The average salary of congressional staff is $50,971, based on data from political research firm LegiStorm. Entry-level roles, such as legislative assistants, earn even less. Washington D.C. residents need to make at least $90,811 per year to live comfortably in the city, according to an analysis by personal finance site GoBankingRates. Financial comfort is defined as spending 50 percent of annual income on necessities, 30 percent on discretionary items and saving 20 percent.
Representative-elect Alexandria Ocasio-Cortez, D-N.Y., tweeted on Monday, "It is unjust for Congress to budget a living wage for ourselves, yet rely on unpaid interns & underpaid overworked staff just bc Republicans want to make a statement about 'fiscal responsibility.'"
Earlier this year, the House and Senate approved a combined $14 million in funding to pay interns, which are typically unpaid positions. Ocasio-Cortez has also pledged to pay her office's interns $15 an hour.
Several organizations provide financial assistance to people of color working in Congress.
"We do have communities who are struggling," said Madalene Mielke, President and CEO of the Asian Pacific American Institute for Congressional Studies, which offers paid internships and fellowships with members of Congress. Providing financial assistance is critical "if we want to make sure that we are giving all of our ethnic groups within the [Asian American and Pacific Islander] community an opportunity to pursue their interest in public service," she said.
While the growing diversity of members of Congress is important, it's "not the complete solution" to increasing staff diversity, Overton said. "People of color live outside of the districts of members of color," so diverse hiring practices need to be implemented across the board.
The current transition period is "an opportunity to change the trajectory of this issue," said Overton.

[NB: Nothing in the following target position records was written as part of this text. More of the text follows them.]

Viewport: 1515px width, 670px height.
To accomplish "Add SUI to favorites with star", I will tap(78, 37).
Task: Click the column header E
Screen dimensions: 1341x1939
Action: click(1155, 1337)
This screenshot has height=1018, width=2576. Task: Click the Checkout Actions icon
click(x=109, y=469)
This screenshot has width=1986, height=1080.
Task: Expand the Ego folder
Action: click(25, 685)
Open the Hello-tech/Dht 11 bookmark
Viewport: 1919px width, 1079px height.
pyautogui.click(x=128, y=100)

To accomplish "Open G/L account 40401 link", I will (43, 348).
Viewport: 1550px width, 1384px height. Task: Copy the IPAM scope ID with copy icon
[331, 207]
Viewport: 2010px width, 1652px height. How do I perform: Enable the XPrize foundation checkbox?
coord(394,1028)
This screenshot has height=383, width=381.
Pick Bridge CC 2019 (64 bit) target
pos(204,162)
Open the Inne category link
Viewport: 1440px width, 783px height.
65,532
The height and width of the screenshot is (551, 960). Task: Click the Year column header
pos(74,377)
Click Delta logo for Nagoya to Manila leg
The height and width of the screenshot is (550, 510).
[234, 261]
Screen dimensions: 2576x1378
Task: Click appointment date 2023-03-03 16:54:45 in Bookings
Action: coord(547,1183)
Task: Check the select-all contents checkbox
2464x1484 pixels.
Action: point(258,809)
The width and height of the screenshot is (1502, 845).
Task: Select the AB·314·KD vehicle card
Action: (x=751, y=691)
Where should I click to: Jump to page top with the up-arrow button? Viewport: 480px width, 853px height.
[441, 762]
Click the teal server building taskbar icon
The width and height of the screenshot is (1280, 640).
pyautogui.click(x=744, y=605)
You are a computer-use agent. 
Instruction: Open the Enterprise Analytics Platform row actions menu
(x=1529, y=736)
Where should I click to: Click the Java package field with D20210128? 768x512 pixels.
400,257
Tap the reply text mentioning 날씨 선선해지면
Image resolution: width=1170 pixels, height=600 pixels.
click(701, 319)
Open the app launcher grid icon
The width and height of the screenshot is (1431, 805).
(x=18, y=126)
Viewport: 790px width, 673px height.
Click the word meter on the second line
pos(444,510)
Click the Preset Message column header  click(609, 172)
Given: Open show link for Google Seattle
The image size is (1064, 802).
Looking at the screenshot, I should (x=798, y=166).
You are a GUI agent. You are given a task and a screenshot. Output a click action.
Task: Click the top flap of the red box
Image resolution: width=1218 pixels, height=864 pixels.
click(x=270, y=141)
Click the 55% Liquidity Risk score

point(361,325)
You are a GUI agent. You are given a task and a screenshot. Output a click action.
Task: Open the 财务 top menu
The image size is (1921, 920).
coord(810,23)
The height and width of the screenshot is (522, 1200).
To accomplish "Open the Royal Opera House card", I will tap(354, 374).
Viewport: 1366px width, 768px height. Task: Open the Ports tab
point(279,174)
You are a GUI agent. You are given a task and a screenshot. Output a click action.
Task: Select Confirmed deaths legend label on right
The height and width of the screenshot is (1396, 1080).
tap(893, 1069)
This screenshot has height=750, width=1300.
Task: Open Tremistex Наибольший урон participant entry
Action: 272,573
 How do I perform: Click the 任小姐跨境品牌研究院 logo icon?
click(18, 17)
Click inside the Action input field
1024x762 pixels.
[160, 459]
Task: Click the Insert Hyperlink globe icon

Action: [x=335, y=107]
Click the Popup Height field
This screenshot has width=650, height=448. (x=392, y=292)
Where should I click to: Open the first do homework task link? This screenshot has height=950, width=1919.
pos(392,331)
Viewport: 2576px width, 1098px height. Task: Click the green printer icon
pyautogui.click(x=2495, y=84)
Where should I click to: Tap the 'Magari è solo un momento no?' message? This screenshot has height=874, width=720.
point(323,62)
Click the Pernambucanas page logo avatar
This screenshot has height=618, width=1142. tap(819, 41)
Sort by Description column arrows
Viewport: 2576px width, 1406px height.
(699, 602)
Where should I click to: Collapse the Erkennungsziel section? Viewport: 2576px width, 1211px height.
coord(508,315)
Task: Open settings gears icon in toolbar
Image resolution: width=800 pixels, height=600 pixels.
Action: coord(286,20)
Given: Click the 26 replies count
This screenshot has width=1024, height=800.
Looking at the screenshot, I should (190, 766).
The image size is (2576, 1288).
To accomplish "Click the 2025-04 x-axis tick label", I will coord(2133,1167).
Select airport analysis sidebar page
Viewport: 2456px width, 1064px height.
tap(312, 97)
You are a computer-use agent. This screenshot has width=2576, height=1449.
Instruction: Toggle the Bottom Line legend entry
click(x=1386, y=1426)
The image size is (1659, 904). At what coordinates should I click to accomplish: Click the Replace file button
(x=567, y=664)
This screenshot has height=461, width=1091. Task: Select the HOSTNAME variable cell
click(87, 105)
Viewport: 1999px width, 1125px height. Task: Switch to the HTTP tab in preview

Incoming House member Ayanna Pressley, a Democrat, received national recognition after being the first black woman elected to represent Massachusetts in Congress. She will represent the state's only majority-minority congressional district.
"A focus on equity and building a diverse and inclusive staff will equip us to best serve constituents back home in the 7th [district]," Pressley's incoming Chief of Staff Sarah Groh told CNBC in an email.
"We believe it's time to make jobs on the Hill more accessible," Groh said. "We're committed to building a bench of seasoned staffers and future elected officials from every walk of life."